Generic Acquisition Protocol: How America Steals Her Own Children
by Christopher Lee Nordloh
Book-Art Press Solutions


"Without conspiracy between multiple levels of law enforcement, judicial authority, and officers of the court, a Generic Acquisition Protocol cannot occur."

Readers expecting a straightforward nonfiction account better hold on to their seats because Nordloh pens a tale that reads like fiction, a novel straight from John Grisham’s oeuvre. Can it really be true that in Colorado, a judge can steal a child from his legal parent or guardian and whisk him away to the Sungate Facility in Denver, where he can be interrogated without a parent present? The answer is, “Yes.” By meticulously detailing a case study in Colorado, Nordloh shows how Generic Acquisition Protocol (GAP) gives the state an excuse to take custody of a child to support an investigation. Analogies from TV shows like The Wire and The Shield help clarify how skirting the law opens a “Pandora’s Box of illegal activity by law enforcement.” Does the end justify the means? Nordloh thinks not because no judge has the right to employ moral realism, defined as “claiming the ability to divine motive based on a person’s actions without interacting with the person involved.”

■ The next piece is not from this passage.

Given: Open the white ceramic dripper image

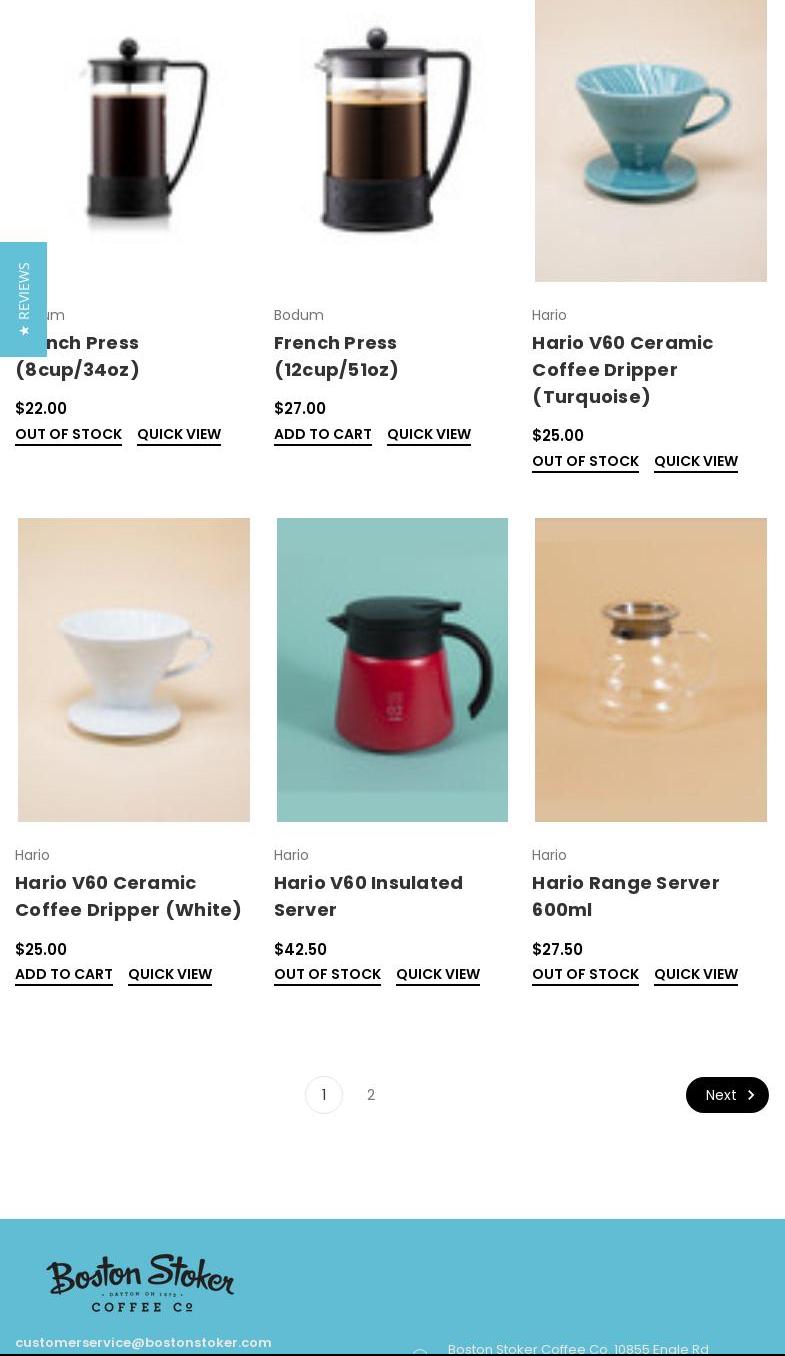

Nordloh’s stated purposes are to expose failure in leadership in the 18th district of the State of Colorado (and in the entire state), illuminate judicial corruption, and provide parents who fall victim to GAP a defensible position. He parses statutes, original hearings, petitions, and phone transcripts. Questions rattle the pages, like arguments before a jury. Repetition drives home key points. Legal catch-22s are prised open like the skin of a pea pod. You don’t have to be a lawyer to understand this (Nordloh isn’t), but legal students will probably love it. Nordloh successfully exposes and explains a confusing Colorado protocol that skirts a child’s constitutional rights by allowing law enforcement agencies unmonitored access to a parent’s child against the parent’s consent. His bone-chilling tale of a potentially criminal conspiracy within the Colorado judicial system is frightening.